An ounce of prevention is worth a pound of cure. Your intuition is alerting you to a potential problem. Take the hint and enjoy the opportunity to recreate a new aquatic view enclosed in glass.

Andrew Cribb


----------



## motifone (Apr 7, 2005)

Thanks for all the tips and guidance.

Yes, I think I will follow my intuition and get another tank. Aside from the marks being unsightly, it could pose a serious safety issue, not to mention a flood. My guess as to the cause is that it's my fault for keeping the tank on a stand not made for aquariums. I can see the slight sag in the top, which has probably put undue stress on the middle front. You can actually see the marks in this shot. They are not scratches because the fissures exist within the thickness of the acrylic pane. Lesson learned and let others learn from my mistake.

At first, I was going to get a brand new version of the exact same style tank (29 gallon tall, 24w x 12d x 24h) and a new stand designed for acrylic aquariums. Instead, since I'm buying something new, I'm probably going to get a 32 gallon 30w x 12d x 20h. I think the reduced height will help the plant / light relationship. I think the fish will also appreciate the increased horizontal swimming space. True about the price difference. A glass version of this tank goes for $36. For the acrylic version, $120.

I'm still torn as to a glass or acrylic tank. I appreciate the opinions. I had a glass one before, but it sprung a leak at the seams one night, probably having after emptying it to move it. That's why I went to acrylic. Now I'm twice shy on both, we'll see. Aside from these crazing marks, I haven't made any noticeable scratches that show up when the tank is full of water.

Cheers. Time to think.


----------



## nino (Oct 2, 2004)

I have a few large acrylic tanks (all seaclear). Trust me, it won't burst. They are much more clearer than glass tank although easier to scratch if you re careless. One of my tank (55 show) has the same issue as yours but it's been running close to 10 years now. 

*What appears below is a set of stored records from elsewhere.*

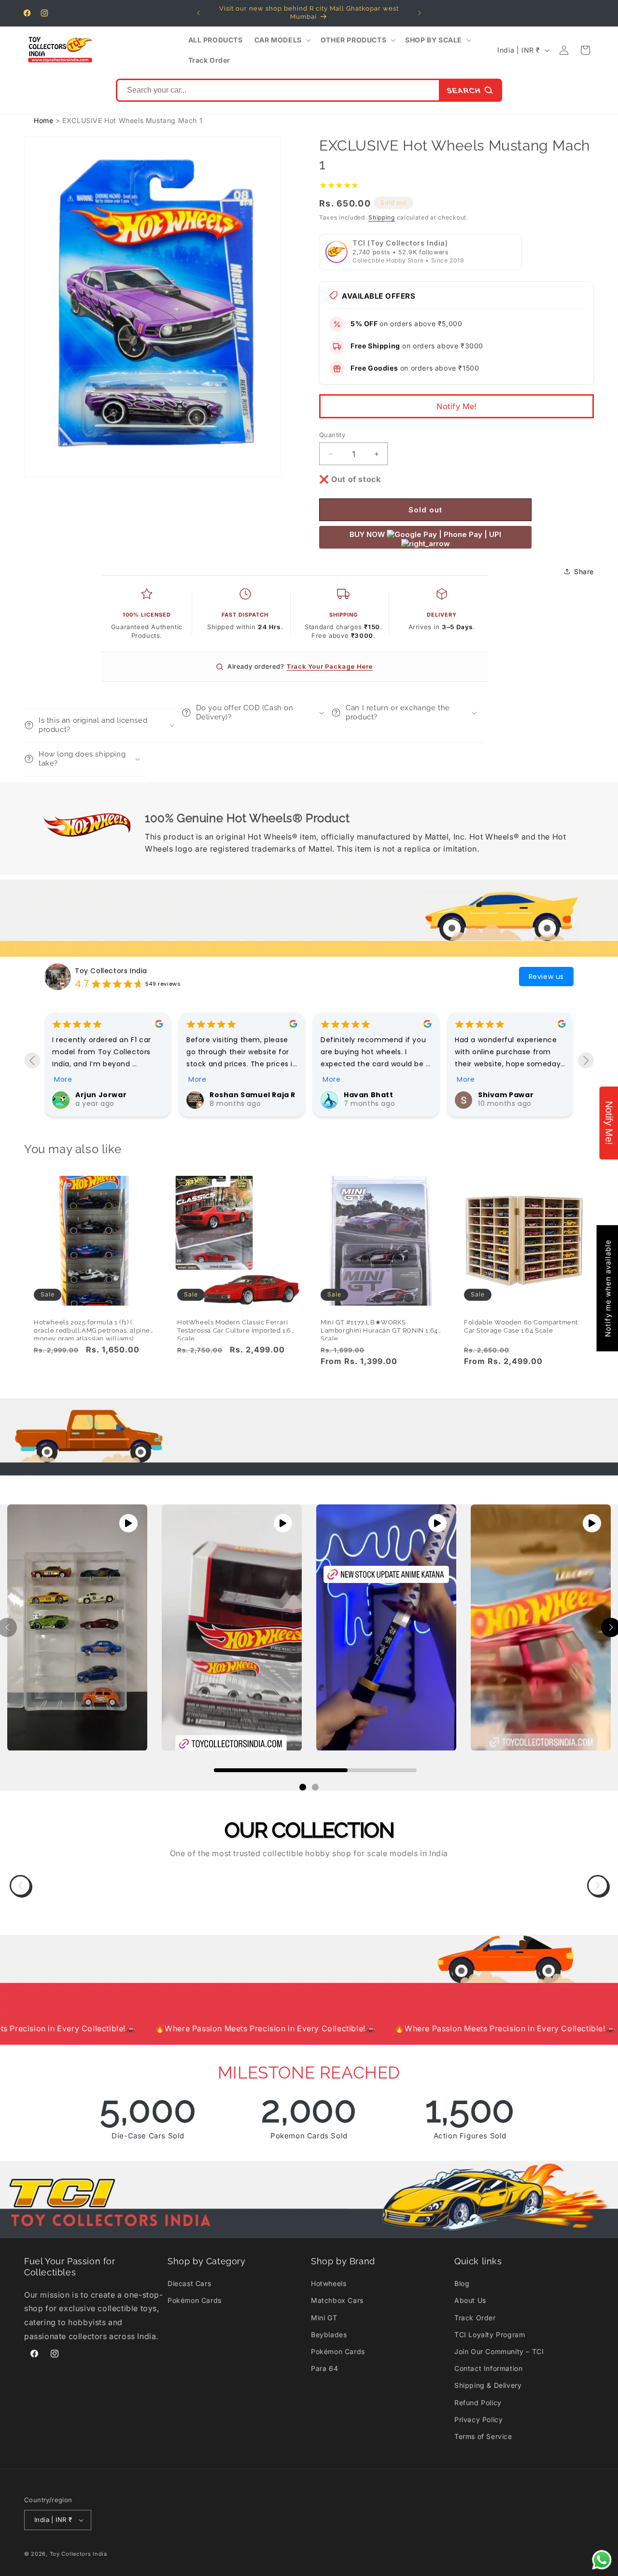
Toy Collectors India (111, 971)
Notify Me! (456, 406)
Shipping (381, 217)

I use both glass and acylic tanks. Glass is easier to clean. I'm not sure if it lasts longer since acrylic tank is one piece without any joints.


----------



## Margolis (Sep 22, 2004)

I've never had a glass tank leak, or personally known anyone who has. I currently have a 20 gallon perfecto that is over 20 years old and doesn't leak. A 75gallon oceanic that is 19-20 years old with no leaks. A 135 gallon oceanic that is 16 years old with no leaks. I have friends that have glass tanks that are 20+ years old and still running also.

My 75 gallon is pretty scratched up. I can't imagine what it would look like if it was acrylic







Some of the scratches are from some of the fish pushing rocks and other decorations around the tank. Some are from gravel scratching the glass when vacuuming the edges I am sure. Others I don't know where they came from. It seems some of the plecostamus's I have had over the years would do severe damage to an acrylic tank considering how they love to "gnaw" on the glass.


----------